Gribouillis dans les marges

Vie privée et professionnelle

Un reproche souvent fait au télétravail est le risque de confusion entre la vie privée et la vie professionnelle. Au sens de temps pour soi versus le temps consacré à gagner un salaire. Les deux sont de toutes façons depuis bien longtemps imbriquées, du moins dans nos métiers pseudos créatifs du développement informatique. Qui n’a jamais trouvé la solution à un problème professionnel dans l’intimité de sa salle de bain le matin ?

Mais c’est une autre forme d’interpénétration qui m’interpelle ce matin, plus pernicieuse et qui me dérange beaucoup plus. Pour recruter, nos boites vantent l’excellente ambiance au sein de leurs équipes, et mettent en avant les profils de leurs employé⋅e⋅s. Cela passe a minima par une photo sur le site Web, parfois cela va plus loin, avec des portraits complets de salarié⋅e⋅s, pour montrer combien illes sont jeunes, enthousiastes, dans le vent, etc. Et cela me dérange. Je le ressens comme une intrusion dans mon intimité. Je vends à un patron une force de travail, ma capacité à taper sur un clavier pour créer des objets sensés résoudre certains problèmes. Mais en aucun cas, je ne lui vends le droit d’utiliser mon image, ma personnalité. Le contrat de travail ne porte que sur un travail, ce que je suis, pense, aime, ce qui me constitue en tant qu’individu ne font pas partie de la relation contractuelle. Qu’un employeur veuille utiliser ma photo, des détails, même anodins, sur ma vie, me semble une intrusion inacceptable dans mon intimité. Paranoïa et vanité ou une certaine conception de la pudeur, je ne sais pas.

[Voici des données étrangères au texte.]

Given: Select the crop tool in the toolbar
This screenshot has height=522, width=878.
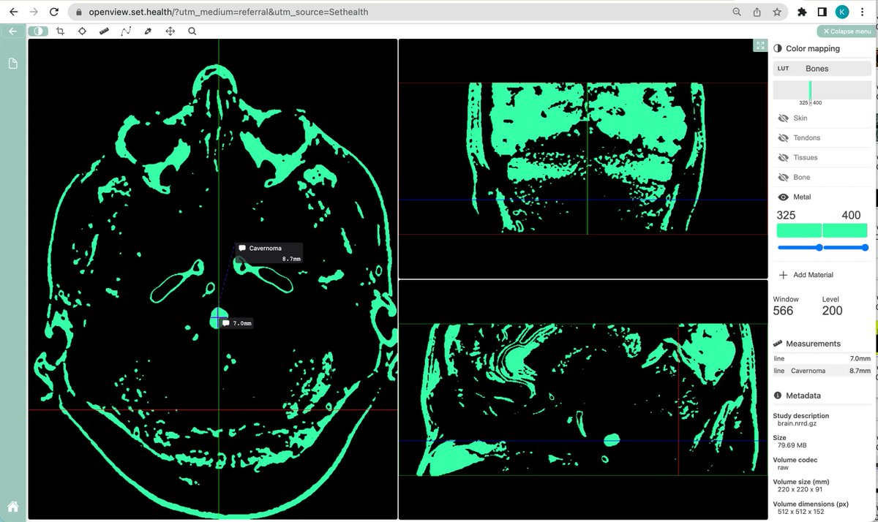Looking at the screenshot, I should (59, 31).
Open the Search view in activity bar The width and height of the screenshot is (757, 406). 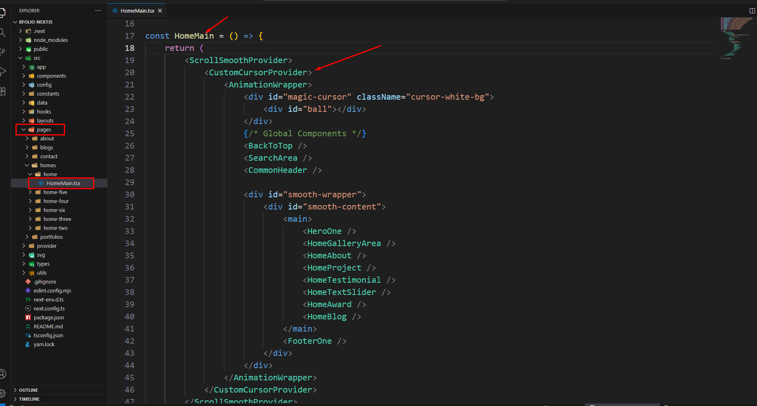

Dans le milieu des jeunes pousses, la frontière est parfois ténue. Parfois, les recrutements se font autant pour la capacité de travail que pour la notoriété, l’influence. C’est un secret de polichinelle, et pourtant je doute que ça soit contractualisé noir sur blanc. Certain⋅e⋅s d’entre nous vendent leur personnage public autant que leur habilité à caresser un clavier. Comment définir la limite entre le personnage qui fait partie du lot vendu, et l’humain derrière, qui ne saurait être vendu ?

Et cela incite à réfléchir à la limite entre notre personnage public et personne privée. Entre ce que nous donnons à voir en ligne et ce qui n’est connu que de nos proches. À réfléchir à ce qui est monnayable et à ce qui ne se négocie pas. Afin d’agir de façon consciente, de savoir à temps poser des limites et argumenter pour les faire respecter.